The namesake to Utah’s capital city, the Great Salt Lake is really a sort of “closed sea.” But for the past few years the Great Salt Lake has really existed as two separate bodies of water, the north arm, and the south arm. They’re divided by the rock filled railroad causeway that I’m driving down, watching the sun begin to fade into the west desert.
Built in 1959, the causeway was designed to allow flow through two 15-foot wide culverts near the middle of the lake, that have since been closed due to structural concerns. A 290-foot wide breach was installed in the mid-80s, but as David Tarboton, professor of civil and environmental engineering at Utah State University explains, there’s a problem.
“The level has dropped to where water no longer flows over the breech, so the only exchange of water between the two parts of the lake is seepage through the causeway, and that’s not a lot,” Tarboton says.
Sarah Null, a professor in watershed sciences at USU recently co-authored a study on the causeway with Tarboton. She says the years of separation have caused the lake’s north and south arm to exhibit observable differences.
“The main thing you would notice is that one arm, the south arm, is kind of greenish or bluish in color. The north arm would have kind of a pinkish or reddish hue, that from a bacteria that prefers the very saline water in the north arm,” Null says. “The reason for that salinity difference is, one, the causeway is stopping the mixing of the water, but then almost all of the stream flow comes into the south arm, the Bear River, the Weber River and the Jordan and Provo Rivers. The only water that the north arm gets is direct precipitation.”
This is concerning for two reason, “the big E's,” Ecology and Economy, and they both center partially around Brine shrimp . The north arm is too salty for these crustaceans thrive in, and sometimes the south arm is too fresh to support the $57 million industry.

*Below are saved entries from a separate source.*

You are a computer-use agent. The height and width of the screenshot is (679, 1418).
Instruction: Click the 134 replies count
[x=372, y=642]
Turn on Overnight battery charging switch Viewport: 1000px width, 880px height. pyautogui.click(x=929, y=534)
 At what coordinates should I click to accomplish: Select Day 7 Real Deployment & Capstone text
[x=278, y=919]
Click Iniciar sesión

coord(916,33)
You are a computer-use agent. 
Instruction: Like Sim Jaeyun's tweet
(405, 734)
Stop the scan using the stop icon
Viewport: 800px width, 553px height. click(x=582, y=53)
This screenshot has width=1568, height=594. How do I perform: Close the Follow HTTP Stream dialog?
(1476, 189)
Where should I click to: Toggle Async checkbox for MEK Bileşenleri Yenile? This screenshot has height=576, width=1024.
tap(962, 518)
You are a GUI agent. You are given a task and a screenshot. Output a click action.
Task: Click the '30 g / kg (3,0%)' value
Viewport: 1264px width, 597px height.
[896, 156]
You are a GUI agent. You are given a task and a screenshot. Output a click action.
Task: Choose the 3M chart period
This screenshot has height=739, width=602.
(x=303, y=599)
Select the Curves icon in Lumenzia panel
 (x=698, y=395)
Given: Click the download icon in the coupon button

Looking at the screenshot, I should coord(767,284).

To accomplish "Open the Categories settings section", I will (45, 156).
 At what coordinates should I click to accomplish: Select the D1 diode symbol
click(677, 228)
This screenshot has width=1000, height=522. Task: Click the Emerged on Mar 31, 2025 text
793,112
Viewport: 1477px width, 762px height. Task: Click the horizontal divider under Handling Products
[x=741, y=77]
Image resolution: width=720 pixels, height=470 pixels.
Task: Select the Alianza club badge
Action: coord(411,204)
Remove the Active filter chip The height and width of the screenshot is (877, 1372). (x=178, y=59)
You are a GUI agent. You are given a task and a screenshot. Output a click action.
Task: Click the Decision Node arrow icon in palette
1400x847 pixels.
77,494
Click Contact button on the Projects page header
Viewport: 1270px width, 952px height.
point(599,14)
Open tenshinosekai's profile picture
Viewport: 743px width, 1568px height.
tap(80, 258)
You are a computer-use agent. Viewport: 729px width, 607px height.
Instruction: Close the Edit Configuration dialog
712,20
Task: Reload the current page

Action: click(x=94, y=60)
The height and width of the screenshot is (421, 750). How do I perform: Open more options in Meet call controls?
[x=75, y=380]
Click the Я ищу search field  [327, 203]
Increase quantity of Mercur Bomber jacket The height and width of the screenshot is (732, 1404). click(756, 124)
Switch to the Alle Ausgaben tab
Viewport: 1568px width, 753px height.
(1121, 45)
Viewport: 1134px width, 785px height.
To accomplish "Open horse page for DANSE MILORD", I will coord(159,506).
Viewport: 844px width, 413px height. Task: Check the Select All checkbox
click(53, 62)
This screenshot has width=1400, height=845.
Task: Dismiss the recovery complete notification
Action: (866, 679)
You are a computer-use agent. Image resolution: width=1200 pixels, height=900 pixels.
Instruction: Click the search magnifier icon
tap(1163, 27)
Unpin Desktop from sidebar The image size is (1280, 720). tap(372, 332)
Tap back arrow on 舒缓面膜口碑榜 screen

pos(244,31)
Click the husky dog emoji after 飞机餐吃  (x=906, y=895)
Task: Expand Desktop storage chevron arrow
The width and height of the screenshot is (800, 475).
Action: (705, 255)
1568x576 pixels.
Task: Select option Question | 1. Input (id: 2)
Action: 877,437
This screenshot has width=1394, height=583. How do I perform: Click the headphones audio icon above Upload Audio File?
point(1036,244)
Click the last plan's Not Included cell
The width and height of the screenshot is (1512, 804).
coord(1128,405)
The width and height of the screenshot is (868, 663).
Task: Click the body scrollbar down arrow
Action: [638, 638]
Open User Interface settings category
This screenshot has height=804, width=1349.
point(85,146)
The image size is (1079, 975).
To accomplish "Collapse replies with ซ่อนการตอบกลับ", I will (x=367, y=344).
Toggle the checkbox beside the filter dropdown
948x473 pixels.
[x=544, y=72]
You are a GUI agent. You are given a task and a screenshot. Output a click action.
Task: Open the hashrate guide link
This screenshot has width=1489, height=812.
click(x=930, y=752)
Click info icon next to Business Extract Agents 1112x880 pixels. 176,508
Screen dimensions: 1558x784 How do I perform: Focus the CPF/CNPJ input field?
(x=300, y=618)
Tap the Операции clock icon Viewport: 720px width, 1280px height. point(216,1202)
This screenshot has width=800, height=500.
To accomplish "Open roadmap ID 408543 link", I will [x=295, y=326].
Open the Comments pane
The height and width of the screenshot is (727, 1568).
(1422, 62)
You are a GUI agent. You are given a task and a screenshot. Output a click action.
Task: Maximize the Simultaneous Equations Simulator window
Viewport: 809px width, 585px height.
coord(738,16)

Also affected by salinity is mineral extraction operations on the lake. Both of these industries combined generate $1.3 billion dollars in revenue.
“You know nationally you probably wouldn’t notice it, but for Utah it’s an important local source of revenue. So if nothing happens, the north arm would basically reach saturation or close to it most years and most times of the year, and then the south arm would become fresher, especially in wet years. So there might be fewer places that are appropriate salinity to support the ecosystem,” Null says.
Union Pacific Railroad, who operates the causeway, proposed different bridge designs when the culverts were closed in 2013, but by summer of 2015 no construction had begun and no design had been decided upon. So together Null, Tarboton, and graduate student and lead author on the study, James White, compared the possible bridge models to determine their effect on salinity and lake levels.
“All of the bridge designs are kind of trapezoidal openings, and you put those in an all of sudden water would be able to flow back and forth. We found is that out of the four bridge designs the largest would be most like natural conditions. It would allow the most mixing between the north and the south arm,” Null says.
While the study suggested that the 180-footwide bridge was the best option to revert to original flow conditions, it also pointed out that the alteration of salinity in both arms would be a boon for some industries and a bust for others.
“There is an optimum range is believed to hold for the brine shrimp to be sort of best, and obviously the brine shrimp harvesters want the lake to be in that range,” Tarboton says.
Mineral extractors in the north may lose out with lower salinity levels while those in the south would benefit, and in the south brine shrimp collection would be in its prime with higher water levels, but if the water becomes too saturated with salt in low level years the industry may suffer.
Recently Union Pacific announced its plan for a bridge design that would allow for adaptive control of water flow depending on needs, but there is no end date for the project, so the future of the causeway and the lake divided remain unclear.